Hanxiang Qin (秦瀚翔)

selfie_pic.jpg

I am a Master’s student in Computer Science at Johns Hopkins University, advised by Alexander Martin and Prof. Benjamin Van Durme. My research focuses on efficient multimodal understanding and retrieval, with a particular emphasis on representation learning and context management.

My recent work scales powerful but costly late-interaction models to be efficient in terms of compute and storage, unlocking their potential for the retrieval of notoriously token-heavy multimodal content spanning text, visual, and audio. We use just a 2.4%-4.9% footprint to preserve or even beat uncompressed state-of-the-art performance. Currently, I’m excited to start my new project on an agentic framework for high-fidelity video understanding.

Before coming to JHU, I was a Software Engineer at Pinduoduo (Temu) for three years, specializing in iOS and cross-platform development. Driven by a core focus on user experience and user growth, I led extensive performance optimizations and framework refactoring. My work empowered rapid product iteration at a massive scale, reliably serving hundreds of millions of daily active users (DAUs).

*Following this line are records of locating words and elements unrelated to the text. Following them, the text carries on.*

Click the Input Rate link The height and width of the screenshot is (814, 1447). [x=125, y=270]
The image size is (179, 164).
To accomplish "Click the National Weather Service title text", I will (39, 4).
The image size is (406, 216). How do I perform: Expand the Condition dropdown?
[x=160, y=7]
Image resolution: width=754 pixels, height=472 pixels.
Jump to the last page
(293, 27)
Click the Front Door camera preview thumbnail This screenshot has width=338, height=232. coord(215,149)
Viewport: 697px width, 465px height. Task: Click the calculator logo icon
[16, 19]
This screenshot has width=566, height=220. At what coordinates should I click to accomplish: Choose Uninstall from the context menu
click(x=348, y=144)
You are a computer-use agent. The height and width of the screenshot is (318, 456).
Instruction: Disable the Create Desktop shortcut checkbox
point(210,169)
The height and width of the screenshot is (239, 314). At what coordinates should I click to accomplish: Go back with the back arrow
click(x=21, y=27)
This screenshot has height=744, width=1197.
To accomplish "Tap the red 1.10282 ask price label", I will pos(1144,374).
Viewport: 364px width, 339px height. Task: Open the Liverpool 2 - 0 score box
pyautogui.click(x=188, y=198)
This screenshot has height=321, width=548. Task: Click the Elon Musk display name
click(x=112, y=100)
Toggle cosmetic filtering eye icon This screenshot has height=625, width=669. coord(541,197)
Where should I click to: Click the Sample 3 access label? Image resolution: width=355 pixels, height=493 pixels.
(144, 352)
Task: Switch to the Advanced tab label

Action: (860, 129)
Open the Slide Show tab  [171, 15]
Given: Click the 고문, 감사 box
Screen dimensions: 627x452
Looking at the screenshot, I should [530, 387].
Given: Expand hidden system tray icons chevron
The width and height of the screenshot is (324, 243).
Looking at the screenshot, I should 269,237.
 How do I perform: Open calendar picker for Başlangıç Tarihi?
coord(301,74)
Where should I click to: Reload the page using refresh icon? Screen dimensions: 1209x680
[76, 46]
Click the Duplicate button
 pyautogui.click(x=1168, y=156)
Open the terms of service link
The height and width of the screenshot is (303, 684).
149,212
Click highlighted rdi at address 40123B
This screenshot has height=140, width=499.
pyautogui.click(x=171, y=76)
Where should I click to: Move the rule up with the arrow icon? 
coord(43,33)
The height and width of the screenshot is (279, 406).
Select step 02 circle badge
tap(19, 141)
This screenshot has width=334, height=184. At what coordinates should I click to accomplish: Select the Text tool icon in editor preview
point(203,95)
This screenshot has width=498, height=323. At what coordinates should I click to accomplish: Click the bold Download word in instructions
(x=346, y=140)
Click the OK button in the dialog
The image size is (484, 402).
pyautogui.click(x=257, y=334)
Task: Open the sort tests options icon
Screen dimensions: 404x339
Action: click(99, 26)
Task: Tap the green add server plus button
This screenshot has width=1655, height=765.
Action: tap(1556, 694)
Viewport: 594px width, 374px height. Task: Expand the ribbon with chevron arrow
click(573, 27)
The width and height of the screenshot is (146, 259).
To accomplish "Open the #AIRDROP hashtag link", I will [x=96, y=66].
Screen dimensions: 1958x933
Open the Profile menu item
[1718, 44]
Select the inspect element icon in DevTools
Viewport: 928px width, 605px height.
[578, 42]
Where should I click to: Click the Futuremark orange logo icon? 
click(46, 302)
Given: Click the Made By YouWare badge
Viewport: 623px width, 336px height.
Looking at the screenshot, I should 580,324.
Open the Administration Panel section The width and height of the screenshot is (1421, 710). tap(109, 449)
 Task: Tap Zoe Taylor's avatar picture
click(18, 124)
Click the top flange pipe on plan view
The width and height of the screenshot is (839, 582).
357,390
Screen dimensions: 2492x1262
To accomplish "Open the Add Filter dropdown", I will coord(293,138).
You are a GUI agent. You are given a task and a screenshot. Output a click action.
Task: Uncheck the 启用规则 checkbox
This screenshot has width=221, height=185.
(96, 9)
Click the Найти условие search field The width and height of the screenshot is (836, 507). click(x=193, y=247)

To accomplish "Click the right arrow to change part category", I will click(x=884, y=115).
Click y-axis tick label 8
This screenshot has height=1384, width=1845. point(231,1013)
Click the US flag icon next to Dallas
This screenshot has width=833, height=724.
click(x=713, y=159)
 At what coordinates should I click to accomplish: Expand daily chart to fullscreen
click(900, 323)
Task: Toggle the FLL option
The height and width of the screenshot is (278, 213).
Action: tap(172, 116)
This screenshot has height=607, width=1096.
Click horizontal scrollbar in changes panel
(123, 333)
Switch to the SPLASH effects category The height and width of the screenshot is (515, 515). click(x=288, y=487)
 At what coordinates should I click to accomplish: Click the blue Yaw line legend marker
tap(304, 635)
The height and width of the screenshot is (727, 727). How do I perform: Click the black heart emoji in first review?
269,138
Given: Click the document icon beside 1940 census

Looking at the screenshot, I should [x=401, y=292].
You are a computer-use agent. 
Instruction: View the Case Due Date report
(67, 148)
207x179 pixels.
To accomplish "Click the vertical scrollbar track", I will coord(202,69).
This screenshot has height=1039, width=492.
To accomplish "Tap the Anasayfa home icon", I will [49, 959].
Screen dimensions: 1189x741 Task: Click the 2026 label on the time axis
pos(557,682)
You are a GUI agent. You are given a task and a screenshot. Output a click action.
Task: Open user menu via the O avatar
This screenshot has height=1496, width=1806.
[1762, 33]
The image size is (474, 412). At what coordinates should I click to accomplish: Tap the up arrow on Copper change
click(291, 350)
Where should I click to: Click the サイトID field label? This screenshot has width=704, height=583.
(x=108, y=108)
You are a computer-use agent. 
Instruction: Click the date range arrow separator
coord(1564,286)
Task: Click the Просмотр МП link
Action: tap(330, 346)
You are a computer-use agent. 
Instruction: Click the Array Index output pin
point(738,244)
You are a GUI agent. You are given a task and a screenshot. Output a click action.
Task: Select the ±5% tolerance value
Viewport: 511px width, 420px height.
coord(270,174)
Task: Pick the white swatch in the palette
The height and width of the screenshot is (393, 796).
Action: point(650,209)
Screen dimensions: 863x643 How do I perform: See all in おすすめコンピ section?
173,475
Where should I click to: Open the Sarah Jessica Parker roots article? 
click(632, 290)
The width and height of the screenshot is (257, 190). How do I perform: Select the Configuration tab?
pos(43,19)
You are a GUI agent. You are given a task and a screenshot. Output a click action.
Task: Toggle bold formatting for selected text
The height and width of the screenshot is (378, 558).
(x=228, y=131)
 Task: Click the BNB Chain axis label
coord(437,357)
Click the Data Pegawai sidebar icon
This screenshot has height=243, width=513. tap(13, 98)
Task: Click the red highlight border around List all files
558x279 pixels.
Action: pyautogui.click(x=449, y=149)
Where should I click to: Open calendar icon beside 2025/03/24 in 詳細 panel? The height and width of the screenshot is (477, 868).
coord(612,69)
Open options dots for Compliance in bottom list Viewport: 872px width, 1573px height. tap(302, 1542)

Previously, I earned a dual degree in Computer Science & Technology and Horticulture from Zhejiang University, where I was advised by Prof. Ming Cai.

News

Feb 2026 Excited to share our new paper “Multi-Vector Index Compression in Any Modality”! You can find the code on GitHub, and the released models on HuggingFace.
Jan 2026 I’m a Course Assistant for 601.472/672: NLP for Computational Social Science this Spring!
Aug 2025 I’m a Course Assistant for 601.465/665: Natural Language Processing!
Aug 2024 Starting my Master’s study at JHU!
Jul 2020 Working as a Software Engineer at Pinduoduo!

Publications

  1. method_index_compress.png
    Multi-Vector Index Compression in Any Modality
    Hanxiang Qin, Alexander Martin, Rohan Jha, Chunsheng Zuo, Reno Kriz, and Benjamin Van Durme
    2026